[start]

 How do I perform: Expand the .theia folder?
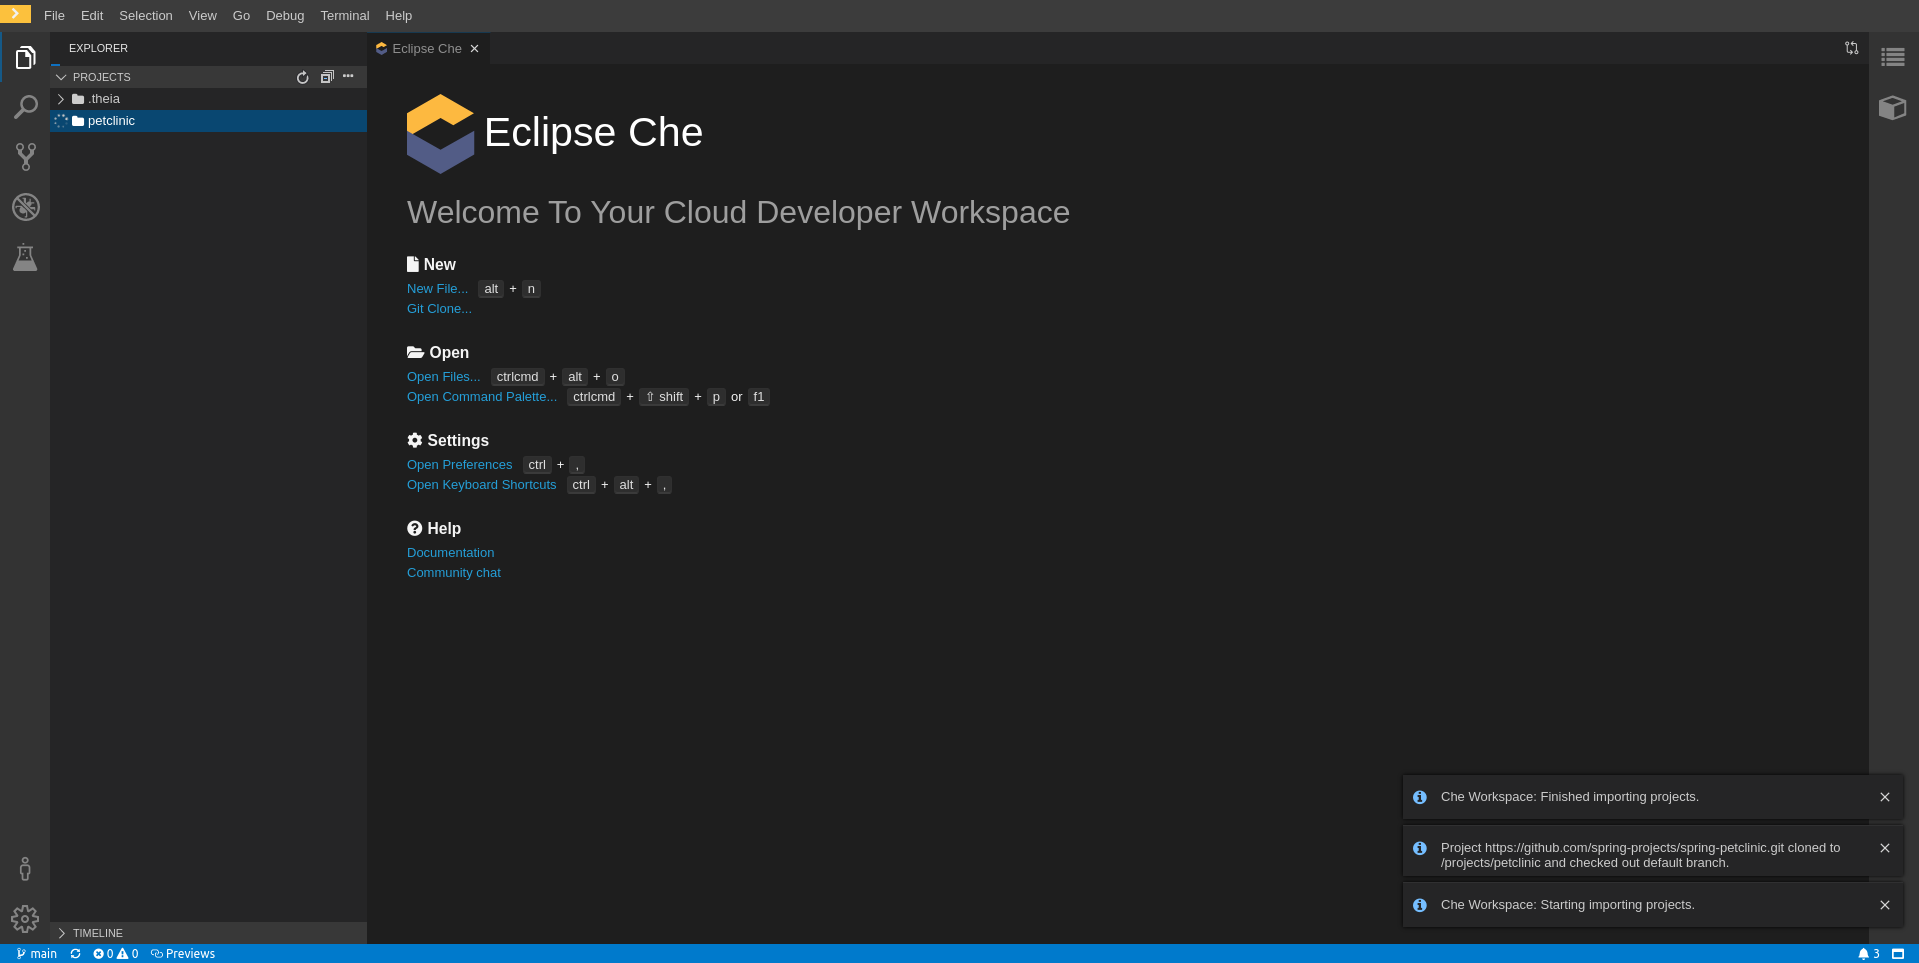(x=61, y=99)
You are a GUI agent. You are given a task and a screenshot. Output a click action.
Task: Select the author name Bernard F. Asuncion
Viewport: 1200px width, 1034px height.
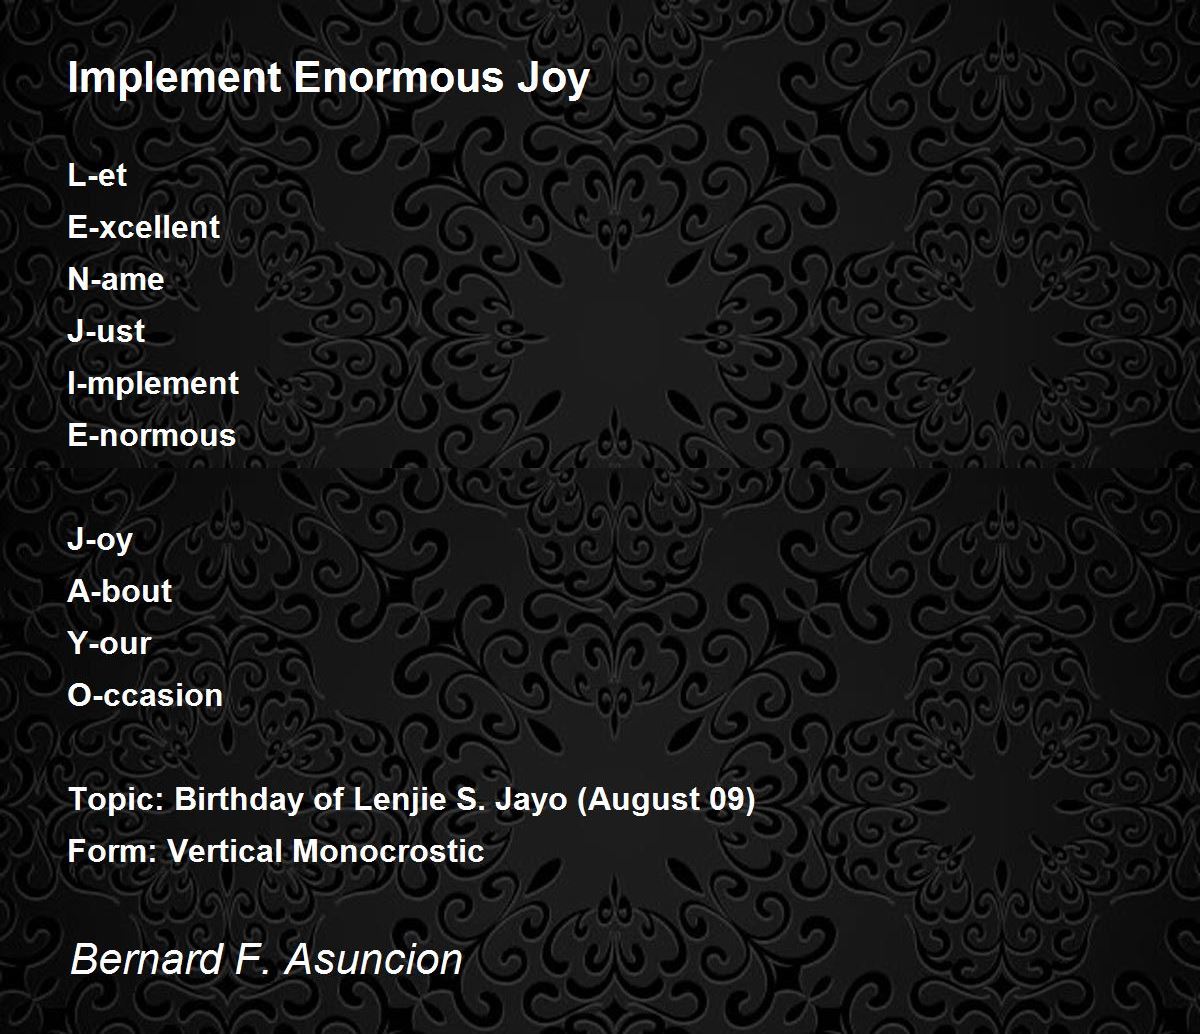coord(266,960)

[end]
[start]

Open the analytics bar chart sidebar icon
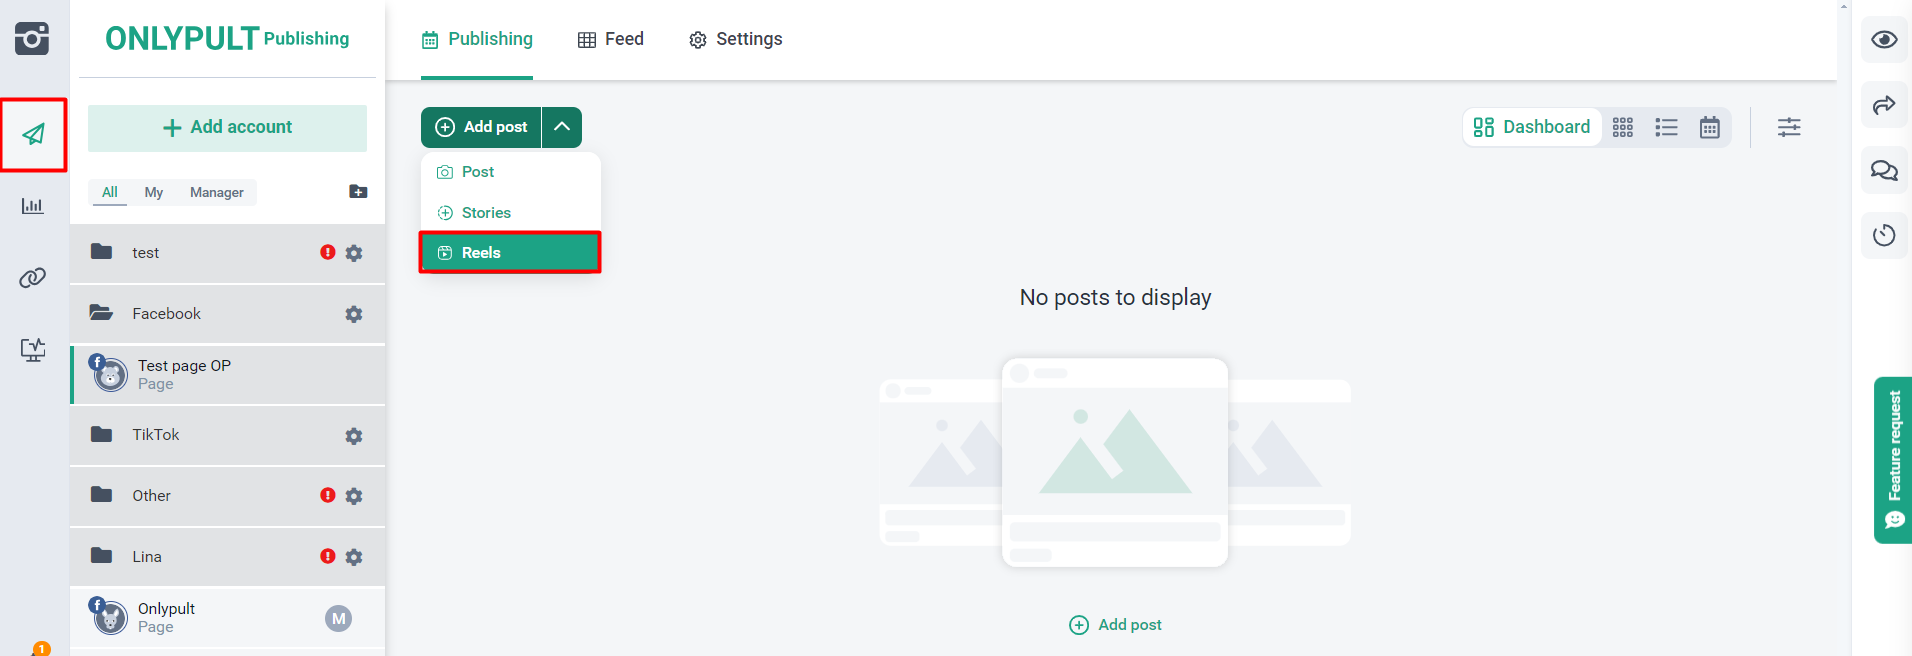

[end]

● INSTRUCTIONS TO FOLLOW:
Can you rewrite the data from the line containing "You are a GUI" down to the line containing "coord(266,960)", both lines included, with the requests kept and every coordinate in the answers multiplied by 2.3 and rounded to a whole number, halves rounding up? Leave the pictures out.

● EXPECTED OUTPUT:
You are a GUI agent. You are given a task and a screenshot. Output a click action.
Task: Select the author name Bernard F. Asuncion
Viewport: 1200px width, 1034px height.
coord(612,2208)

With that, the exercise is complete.